Rappelons que la qualification d’atteinte sexuelle incestueuse lui enlève la qualification de circonstance aggravante, et devrait donc limiter la sanction à une peine de 5 ans maximum alors que l’atteinte sexuelle sur mineur de moins de 15 ans, par ascendant ou par toute autre personne ayant sur la victime une autorité de droit ou de fait peut être punie de 10 ans d’emprisonnement. (formulation de l’article 227-26 du Code Pénal), puisqu’une règle juridique prévoit que « l’élément constitutif d’une infraction ne peut être en même temps une circonstance aggravante de cette infraction ».
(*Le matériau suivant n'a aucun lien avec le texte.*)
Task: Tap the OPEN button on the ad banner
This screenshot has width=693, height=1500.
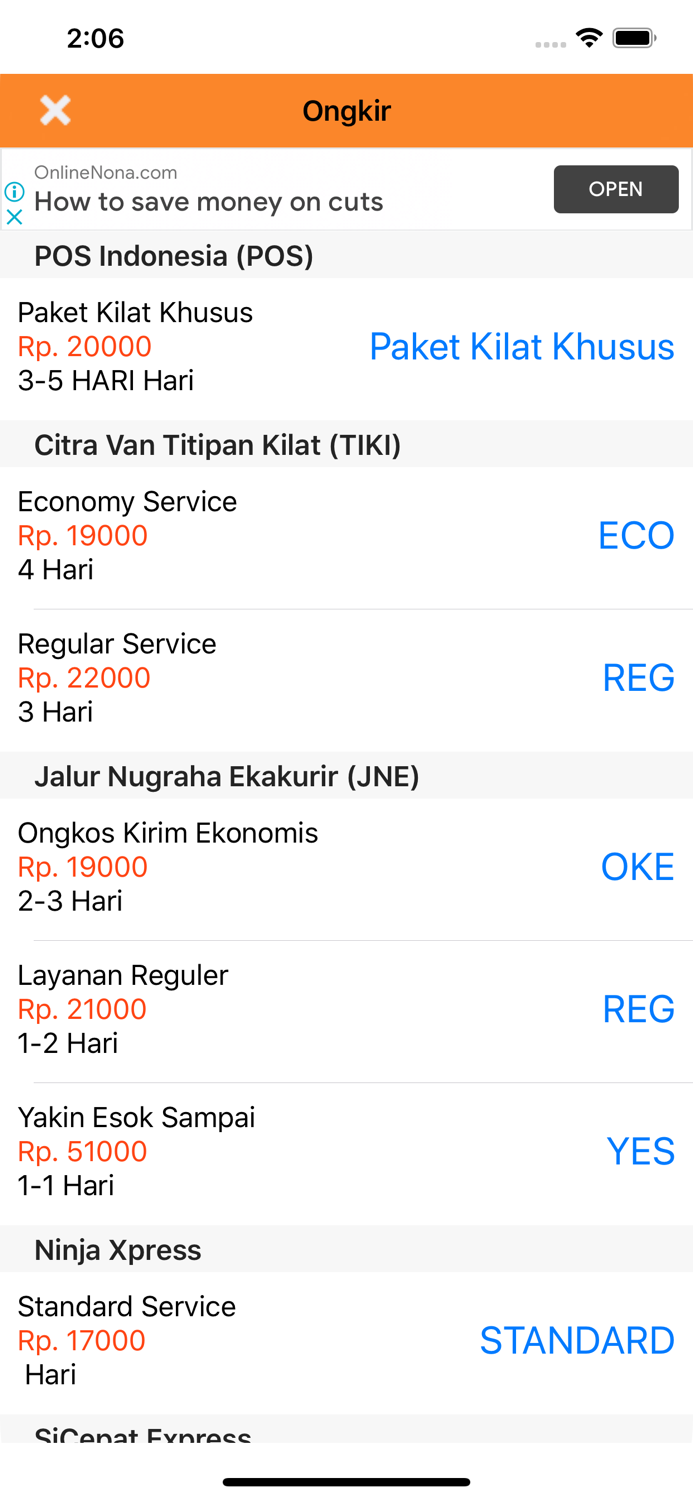Action: 616,189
Un autre article de la loi du 8 février 2010 prévoit que la Procureur de la République ou le Juge d’Instruction doit obligatoirement désigner un administrateur ad hoc dans les cas de faits incestueux. Cette décision était déjà critiquable en ce qu’elle pose comme a priori que le conjoint ou la conjointe de l’auteur des abus ne peut assurer la protection des intérêts du mineur, et donc qu’il ou elle est en quelque sorte a priori complice. Ce qui est parfois le cas, mais qui ne peut être considéré comme une généralité. Si par exemple une mère porte plainte contre son compagnon pour des faits de nature sexuelle subis par sa fille, et qu'elle prend fait et cause pour sa fille, elle montre qu'elle est capable, en tant que tituaire de l'autorité parentale, de défendre les intérêts de sa fille et n'a nul besoin d'un administrateur ad hoc pour prendre sa place.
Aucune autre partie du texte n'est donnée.